— Input data —

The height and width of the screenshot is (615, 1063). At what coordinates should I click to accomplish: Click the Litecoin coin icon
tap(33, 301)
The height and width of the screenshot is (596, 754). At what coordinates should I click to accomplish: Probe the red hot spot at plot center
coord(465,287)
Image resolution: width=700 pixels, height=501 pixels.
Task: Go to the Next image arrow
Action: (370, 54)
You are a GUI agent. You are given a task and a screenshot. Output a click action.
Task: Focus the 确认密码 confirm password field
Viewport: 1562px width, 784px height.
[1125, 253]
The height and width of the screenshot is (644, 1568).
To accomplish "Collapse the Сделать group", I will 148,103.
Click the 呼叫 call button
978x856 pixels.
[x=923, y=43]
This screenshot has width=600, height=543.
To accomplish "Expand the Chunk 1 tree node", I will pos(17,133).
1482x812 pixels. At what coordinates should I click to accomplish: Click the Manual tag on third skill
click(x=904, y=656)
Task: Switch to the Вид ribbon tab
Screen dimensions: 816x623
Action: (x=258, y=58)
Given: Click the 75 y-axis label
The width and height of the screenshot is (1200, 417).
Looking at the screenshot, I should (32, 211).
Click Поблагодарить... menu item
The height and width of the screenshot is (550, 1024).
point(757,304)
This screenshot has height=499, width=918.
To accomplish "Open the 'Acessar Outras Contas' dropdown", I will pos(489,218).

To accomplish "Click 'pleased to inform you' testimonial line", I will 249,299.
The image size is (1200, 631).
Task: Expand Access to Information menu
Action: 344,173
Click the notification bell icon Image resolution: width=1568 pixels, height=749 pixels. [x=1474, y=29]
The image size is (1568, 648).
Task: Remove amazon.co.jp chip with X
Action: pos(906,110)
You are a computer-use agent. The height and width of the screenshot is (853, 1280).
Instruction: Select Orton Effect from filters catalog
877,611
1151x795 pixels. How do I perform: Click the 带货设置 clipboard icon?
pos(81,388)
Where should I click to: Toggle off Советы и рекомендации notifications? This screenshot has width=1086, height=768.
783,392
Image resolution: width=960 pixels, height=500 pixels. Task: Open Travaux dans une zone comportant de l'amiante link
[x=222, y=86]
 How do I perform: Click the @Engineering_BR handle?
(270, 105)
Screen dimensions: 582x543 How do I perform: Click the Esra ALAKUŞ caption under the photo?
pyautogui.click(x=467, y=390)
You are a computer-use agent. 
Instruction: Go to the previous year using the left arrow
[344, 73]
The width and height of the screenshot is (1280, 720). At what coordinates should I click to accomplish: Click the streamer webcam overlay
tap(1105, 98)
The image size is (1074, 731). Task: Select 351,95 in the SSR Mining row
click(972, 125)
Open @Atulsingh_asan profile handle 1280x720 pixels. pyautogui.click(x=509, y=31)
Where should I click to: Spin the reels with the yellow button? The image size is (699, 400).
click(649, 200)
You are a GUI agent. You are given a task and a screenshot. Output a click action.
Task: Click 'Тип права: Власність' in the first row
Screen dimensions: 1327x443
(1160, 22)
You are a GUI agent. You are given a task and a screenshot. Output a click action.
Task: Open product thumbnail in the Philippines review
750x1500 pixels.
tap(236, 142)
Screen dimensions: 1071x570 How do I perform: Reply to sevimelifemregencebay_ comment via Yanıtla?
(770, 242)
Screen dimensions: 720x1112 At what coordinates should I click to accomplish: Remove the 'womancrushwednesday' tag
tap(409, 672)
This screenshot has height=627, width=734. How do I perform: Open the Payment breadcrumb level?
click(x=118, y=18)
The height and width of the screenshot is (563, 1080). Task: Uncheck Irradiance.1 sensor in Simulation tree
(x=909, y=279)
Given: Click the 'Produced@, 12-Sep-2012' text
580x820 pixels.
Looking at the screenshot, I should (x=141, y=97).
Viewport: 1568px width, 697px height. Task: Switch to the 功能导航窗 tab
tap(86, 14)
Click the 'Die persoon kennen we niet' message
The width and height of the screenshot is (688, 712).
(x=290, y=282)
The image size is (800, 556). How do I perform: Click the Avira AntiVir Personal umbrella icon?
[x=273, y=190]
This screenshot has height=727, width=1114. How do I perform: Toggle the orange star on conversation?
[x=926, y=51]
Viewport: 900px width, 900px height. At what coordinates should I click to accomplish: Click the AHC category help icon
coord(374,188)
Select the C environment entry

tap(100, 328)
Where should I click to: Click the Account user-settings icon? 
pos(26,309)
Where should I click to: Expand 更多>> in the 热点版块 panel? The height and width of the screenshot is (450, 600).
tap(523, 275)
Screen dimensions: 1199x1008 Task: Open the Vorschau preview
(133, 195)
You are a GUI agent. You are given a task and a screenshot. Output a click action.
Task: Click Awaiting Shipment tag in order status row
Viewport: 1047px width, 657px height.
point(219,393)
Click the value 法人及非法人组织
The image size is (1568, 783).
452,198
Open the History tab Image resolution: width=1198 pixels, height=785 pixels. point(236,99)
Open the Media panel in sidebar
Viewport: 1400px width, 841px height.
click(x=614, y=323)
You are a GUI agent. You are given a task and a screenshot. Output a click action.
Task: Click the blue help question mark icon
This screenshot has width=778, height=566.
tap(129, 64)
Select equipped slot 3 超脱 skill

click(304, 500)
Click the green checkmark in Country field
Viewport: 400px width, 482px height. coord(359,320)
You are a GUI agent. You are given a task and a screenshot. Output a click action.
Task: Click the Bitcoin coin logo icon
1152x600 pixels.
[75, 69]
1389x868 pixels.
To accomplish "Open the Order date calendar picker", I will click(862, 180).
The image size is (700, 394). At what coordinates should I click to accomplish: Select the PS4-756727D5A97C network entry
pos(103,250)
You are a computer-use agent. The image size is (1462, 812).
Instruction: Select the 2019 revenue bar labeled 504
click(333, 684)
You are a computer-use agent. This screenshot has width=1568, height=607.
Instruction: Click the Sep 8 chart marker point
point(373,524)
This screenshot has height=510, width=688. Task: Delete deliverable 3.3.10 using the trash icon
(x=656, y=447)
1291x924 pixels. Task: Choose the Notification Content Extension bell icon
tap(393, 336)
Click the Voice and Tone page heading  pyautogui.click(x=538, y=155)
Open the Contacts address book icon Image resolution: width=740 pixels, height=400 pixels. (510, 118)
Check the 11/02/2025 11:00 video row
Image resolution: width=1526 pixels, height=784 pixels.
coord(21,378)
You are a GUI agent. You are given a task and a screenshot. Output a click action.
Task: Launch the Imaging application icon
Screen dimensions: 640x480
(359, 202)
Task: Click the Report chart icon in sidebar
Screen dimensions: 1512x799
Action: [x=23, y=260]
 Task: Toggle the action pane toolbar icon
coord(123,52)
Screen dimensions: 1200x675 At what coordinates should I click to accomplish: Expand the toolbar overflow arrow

— What to do —
The records shown above must be returned in full, exactly as written.

— Task result —
The height and width of the screenshot is (615, 1063). At what coordinates should I click to accomplish: Click the Litecoin coin icon
tap(33, 301)
The height and width of the screenshot is (596, 754). At what coordinates should I click to accomplish: Probe the red hot spot at plot center
coord(465,287)
Image resolution: width=700 pixels, height=501 pixels.
Task: Go to the Next image arrow
Action: (370, 54)
You are a GUI agent. You are given a task and a screenshot. Output a click action.
Task: Focus the 确认密码 confirm password field
Viewport: 1562px width, 784px height.
[1125, 253]
The height and width of the screenshot is (644, 1568).
To accomplish "Collapse the Сделать group", I will 148,103.
Click the 呼叫 call button
978x856 pixels.
[x=923, y=43]
This screenshot has width=600, height=543.
To accomplish "Expand the Chunk 1 tree node", I will pos(17,133).
1482x812 pixels. At what coordinates should I click to accomplish: Click the Manual tag on third skill
click(x=904, y=656)
Task: Switch to the Вид ribbon tab
Screen dimensions: 816x623
Action: (x=258, y=58)
Given: Click the 75 y-axis label
The width and height of the screenshot is (1200, 417).
Looking at the screenshot, I should (32, 211).
Click Поблагодарить... menu item
The height and width of the screenshot is (550, 1024).
point(757,304)
This screenshot has height=499, width=918.
To accomplish "Open the 'Acessar Outras Contas' dropdown", I will pos(489,218).

To accomplish "Click 'pleased to inform you' testimonial line", I will 249,299.
The image size is (1200, 631).
Task: Expand Access to Information menu
Action: 344,173
Click the notification bell icon Image resolution: width=1568 pixels, height=749 pixels. [x=1474, y=29]
The image size is (1568, 648).
Task: Remove amazon.co.jp chip with X
Action: pos(906,110)
You are a computer-use agent. The height and width of the screenshot is (853, 1280).
Instruction: Select Orton Effect from filters catalog
877,611
1151x795 pixels. How do I perform: Click the 带货设置 clipboard icon?
pos(81,388)
Where should I click to: Toggle off Советы и рекомендации notifications? This screenshot has width=1086, height=768.
783,392
Image resolution: width=960 pixels, height=500 pixels. Task: Open Travaux dans une zone comportant de l'amiante link
[x=222, y=86]
 How do I perform: Click the @Engineering_BR handle?
(270, 105)
Screen dimensions: 582x543 How do I perform: Click the Esra ALAKUŞ caption under the photo?
pyautogui.click(x=467, y=390)
You are a computer-use agent. 
Instruction: Go to the previous year using the left arrow
[344, 73]
The width and height of the screenshot is (1280, 720). At what coordinates should I click to accomplish: Click the streamer webcam overlay
tap(1105, 98)
The image size is (1074, 731). Task: Select 351,95 in the SSR Mining row
click(972, 125)
Open @Atulsingh_asan profile handle 1280x720 pixels. pyautogui.click(x=509, y=31)
Where should I click to: Spin the reels with the yellow button? The image size is (699, 400).
click(649, 200)
You are a GUI agent. You are given a task and a screenshot. Output a click action.
Task: Click 'Тип права: Власність' in the first row
Screen dimensions: 1327x443
(1160, 22)
You are a GUI agent. You are given a task and a screenshot. Output a click action.
Task: Open product thumbnail in the Philippines review
750x1500 pixels.
tap(236, 142)
Screen dimensions: 1071x570 How do I perform: Reply to sevimelifemregencebay_ comment via Yanıtla?
(770, 242)
Screen dimensions: 720x1112 At what coordinates should I click to accomplish: Remove the 'womancrushwednesday' tag
tap(409, 672)
This screenshot has height=627, width=734. How do I perform: Open the Payment breadcrumb level?
click(x=118, y=18)
The height and width of the screenshot is (563, 1080). Task: Uncheck Irradiance.1 sensor in Simulation tree
(x=909, y=279)
Given: Click the 'Produced@, 12-Sep-2012' text
580x820 pixels.
Looking at the screenshot, I should (x=141, y=97).
Viewport: 1568px width, 697px height. Task: Switch to the 功能导航窗 tab
tap(86, 14)
Click the 'Die persoon kennen we niet' message
The width and height of the screenshot is (688, 712).
(x=290, y=282)
The image size is (800, 556). How do I perform: Click the Avira AntiVir Personal umbrella icon?
[x=273, y=190]
This screenshot has height=727, width=1114. How do I perform: Toggle the orange star on conversation?
[x=926, y=51]
Viewport: 900px width, 900px height. At what coordinates should I click to accomplish: Click the AHC category help icon
coord(374,188)
Select the C environment entry

tap(100, 328)
Where should I click to: Click the Account user-settings icon? 
pos(26,309)
Where should I click to: Expand 更多>> in the 热点版块 panel? The height and width of the screenshot is (450, 600).
tap(523, 275)
Screen dimensions: 1199x1008 Task: Open the Vorschau preview
(133, 195)
You are a GUI agent. You are given a task and a screenshot. Output a click action.
Task: Click Awaiting Shipment tag in order status row
Viewport: 1047px width, 657px height.
point(219,393)
Click the value 法人及非法人组织
The image size is (1568, 783).
452,198
Open the History tab Image resolution: width=1198 pixels, height=785 pixels. point(236,99)
Open the Media panel in sidebar
Viewport: 1400px width, 841px height.
click(x=614, y=323)
You are a GUI agent. You are given a task and a screenshot. Output a click action.
Task: Click the blue help question mark icon
This screenshot has width=778, height=566.
tap(129, 64)
Select equipped slot 3 超脱 skill

click(304, 500)
Click the green checkmark in Country field
Viewport: 400px width, 482px height. coord(359,320)
You are a GUI agent. You are given a task and a screenshot. Output a click action.
Task: Click the Bitcoin coin logo icon
1152x600 pixels.
[75, 69]
1389x868 pixels.
To accomplish "Open the Order date calendar picker", I will click(862, 180).
The image size is (700, 394). At what coordinates should I click to accomplish: Select the PS4-756727D5A97C network entry
pos(103,250)
You are a computer-use agent. The image size is (1462, 812).
Instruction: Select the 2019 revenue bar labeled 504
click(333, 684)
You are a computer-use agent. This screenshot has width=1568, height=607.
Instruction: Click the Sep 8 chart marker point
point(373,524)
This screenshot has height=510, width=688. Task: Delete deliverable 3.3.10 using the trash icon
(x=656, y=447)
1291x924 pixels. Task: Choose the Notification Content Extension bell icon
tap(393, 336)
Click the Voice and Tone page heading  pyautogui.click(x=538, y=155)
Open the Contacts address book icon Image resolution: width=740 pixels, height=400 pixels. (510, 118)
Check the 11/02/2025 11:00 video row
Image resolution: width=1526 pixels, height=784 pixels.
coord(21,378)
You are a GUI agent. You are given a task and a screenshot. Output a click action.
Task: Launch the Imaging application icon
Screen dimensions: 640x480
(359, 202)
Task: Click the Report chart icon in sidebar
Screen dimensions: 1512x799
Action: [x=23, y=260]
 Task: Toggle the action pane toolbar icon
coord(123,52)
Screen dimensions: 1200x675 At what coordinates should I click to accomplish: Expand the toolbar overflow arrow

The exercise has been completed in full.